Example 2: Coupling Reaction Using EDC/DMAP

[0089] The N-protected amino acid (Fmoc-AA-OH or Boc-AA-OH) (1.3 mmol) was dissolved in DCM (5 mL) with magnetic stirring and in a nitrogen atmosphere, then cooled to 0° C. in an ice bath. The PIB derivative (free amine, alcohol, thiol, or phenol) (1 mmol) dissolved in DCM (5 mL) and 4-dimethylaminopyridine (DMAP) (0.3 mmol) were added in succession. After 10 minutes the EDC (2 mmol) was added and the temperature of the reaction medium was allowed to rise slowly to ambient temperature (3 h or 16 h). The reaction medium was concentrated under reduced pressure. The cyclohexane was added to the residue, then washed three times with water or with a water/ethanol or water/acetonitrile mixture, and then with an aqueous solution saturated with sodium chloride. The organic phase was dried with Na.sub.2SO.sub.4 and filtered, and then the solvent was evaporated under reduced pressure.

Example 3: Deprotection of Fluorenylmethyl Carbamate (Fmoc)

[0090] The fluorenylmethyl carbamate derivative (1 mmol) was dissolved in DCM (5 mL) with magnetic stirring and was cooled to 0° C. in an ice bath. An ACN/HNEt2 solution (2:1) (5 mL) was added, then the reaction medium was stirred at ambient temperature for 4 h. The solvents were evaporated under reduced pressure.
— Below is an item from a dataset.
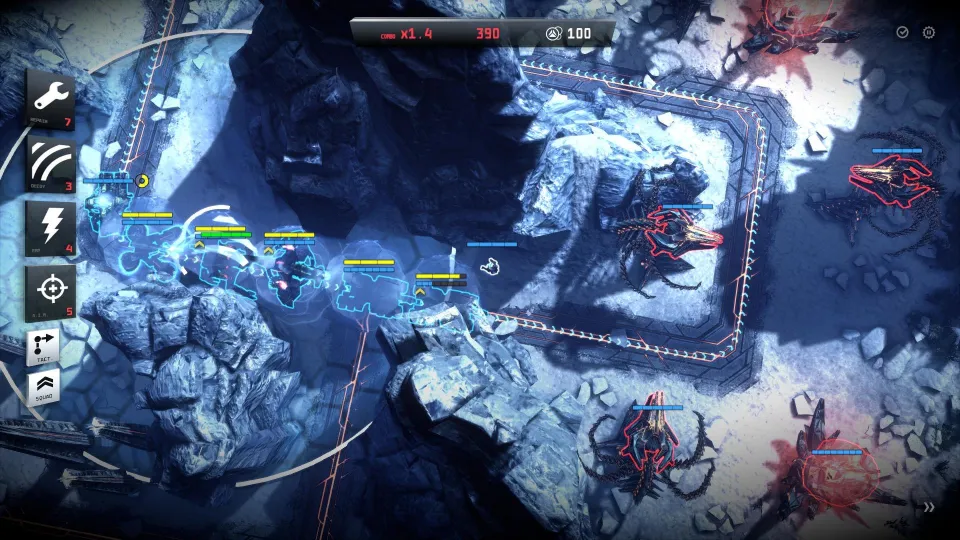Open the Tact route map
The height and width of the screenshot is (540, 960).
[43, 347]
The cyclohexane was added to the residue, which was then washed three times with water or with a water/ethanol or water/acetonitrile mixture, and then with an aqueous solution saturated with sodium bicarbonate and with an aqueous solution saturated with sodium chloride. The organic phase was dried with Na.sub.2SO.sub.4 and filtered, and then the solvent was evaporated under reduced pressure.

Example 4: Deprotection of Tert-Butoxycarbonyl (Boc)
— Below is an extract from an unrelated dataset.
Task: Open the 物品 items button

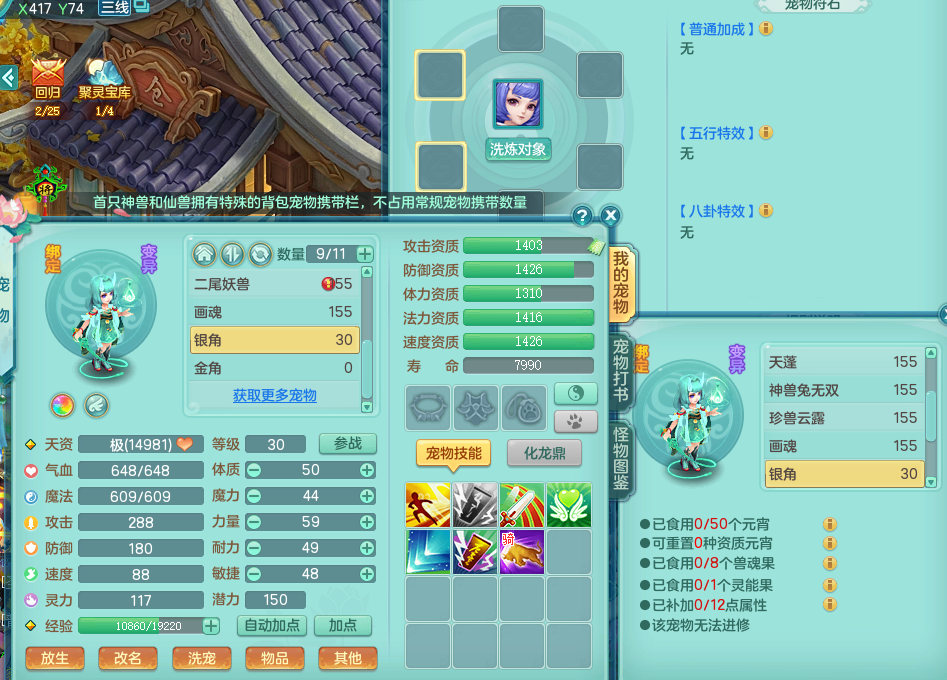Action: [274, 658]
[0091] The tert-butylcarbamate derivative (1 mmol) was dissolved in DCM (5 mL) with magnetic stirring and was cooled to 0° C. in an ice bath. A DCM/TFA mixture (1:1) (35 mL) was added, then the reaction medium was stirred at ambient temperature for 1 h. The solvents were evaporated under reduced pressure. The cyclohexane was added to the residue, which was then washed three times with water or with a water/ethanol or water/acetonitrile mixture, and then with an aqueous solution saturated with sodium bicarbonate and with an aqueous solution saturated with sodium chloride. The organic phase was dried with Na.sub.2SO.sub.4 and filtered, and then the solvent was evaporated under reduced pressure.

Example 5: Detachment of the Peptide from the Anchoring Molecule

[0092] The tripeptide, anchored to its solid substrate (1 mmol) dissolved in DCM (5 mL) was added to a mixture of trifluoroacetic acid/triisopropylsilane/water (v/v/v, 95:2.5:2.5) (5 mL) previously cooled to 0° C. in an ice bath. The reaction medium was stirred for 3 h at ambient temperature. Ethyl ether was added to the reaction medium and the precipitate was collected by filtration and was dried in a vacuum.